5. Data that have (identification or travel) restrictions on them: relatedly, we are living in a world where it is becoming a “must” to distinguish between various types of data, with privacy-sensitive and personal data requiring (different levels of) (privacy) protection and sometimes geographic restrictions (limitations on “crossing borders” or “travelling”) or what has been called “data sovereignty”.

Bringing these 5 points together, and considering what to do about them, we come to 2 major considerations:

First, we need to avoid the internet of connected unintelligence.  Not-useful data take up storage space, processing them also takes up power, and sending them to the cloud creates the additional series of problems, including wasting bandwidth, increasing security risks on the network, and so on.

Second, when we work out which data to “dump” and which data need to be sent to the cloud – and which cloud – then we’ll know what we need to do at the “edge” (and there is also data that needs to stay at the device or the device edge.)  Edge native will inevitably arise; data sovereignty is increasingly a driver for edge computing.

Further, it is sometimes not necessary to make “big data” bigger than it needs to be.

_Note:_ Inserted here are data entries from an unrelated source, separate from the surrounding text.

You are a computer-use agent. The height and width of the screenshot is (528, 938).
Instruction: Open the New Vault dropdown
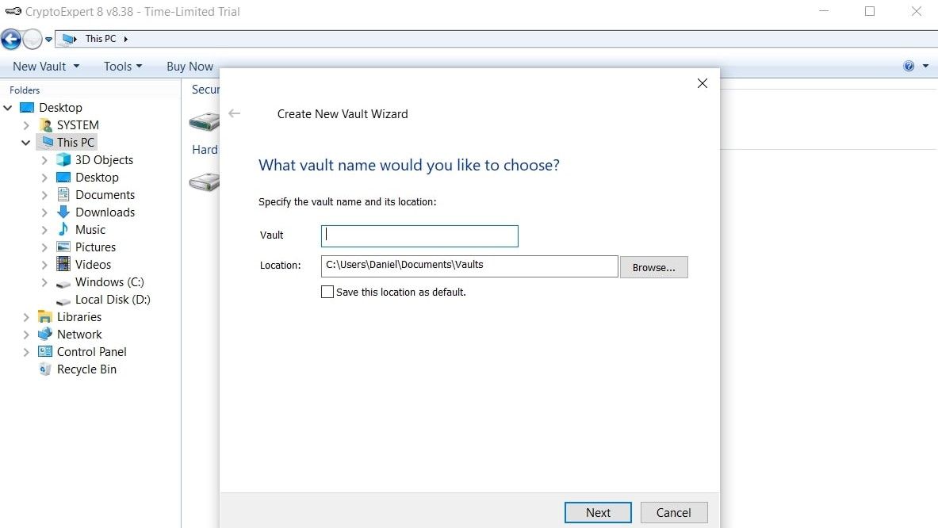point(45,66)
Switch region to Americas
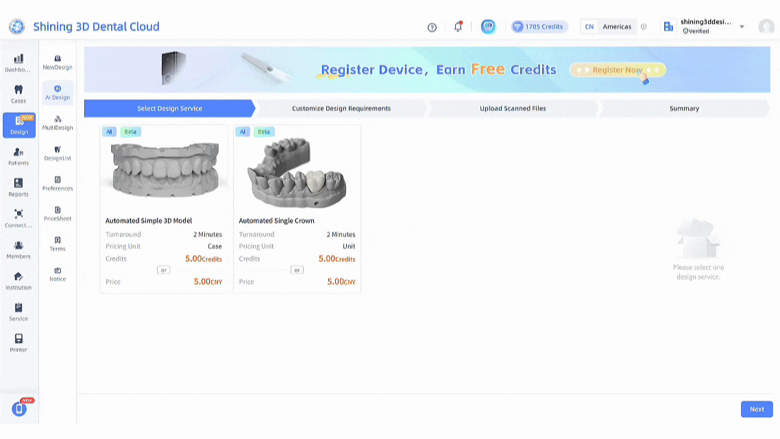 (x=617, y=27)
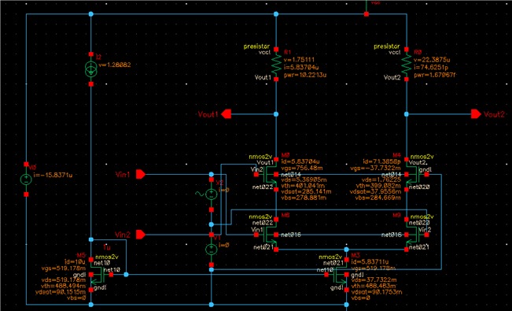Click the Vout2 output pin
Screen dimensions: 512x311
coord(476,114)
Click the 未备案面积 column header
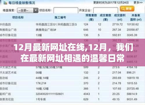Viewport: 145px width, 105px height. [136, 17]
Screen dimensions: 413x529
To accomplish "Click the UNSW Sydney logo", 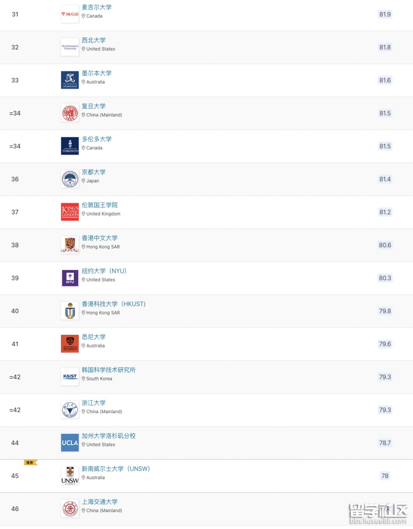I will tap(70, 475).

A lot of data will be unused and thrown away, which is probably a good thing.  Some data is useful only for that day or within a short timeframe.  Unless we find ways to manage the data flows, “traffic jams” will create latency – i.e. slow response time – which reduces the value of “big data”.

This brings us full circle back to point 1 above.  A lot of data is only temporarily useful; let’s deal with them quickly and dump them quickly.

Finally, the “so-what”:

  1. Differentiating between different values and assessing the quality of data is and will become increasingly important, especially within an enterprise context.
  2. AI today and over the next few years will be focused more on quality of algorithm and quality of data.
  3. There are limits to the race-to-as-much-data-as-possible approach, and all AI solutions will have some built-in “speed ramps” including an accelerated focus on “explainability” (on what data is used, how it is collected, and transparency over the algorithms being applied).  
  4. Further, there are some simple observations that tell us data is not the new oil: each unit of oil looks and performs fairly similarly to the another, while the medical data of a person will be really quite different from one person to the next, while a person’s genomic data are themselves correlated in various different (still somewhat unknown) ways to the person’s phenotype data.

Question to companies young and old: are you building your data architectures based on these considerations, and is your business model aligned accordingly?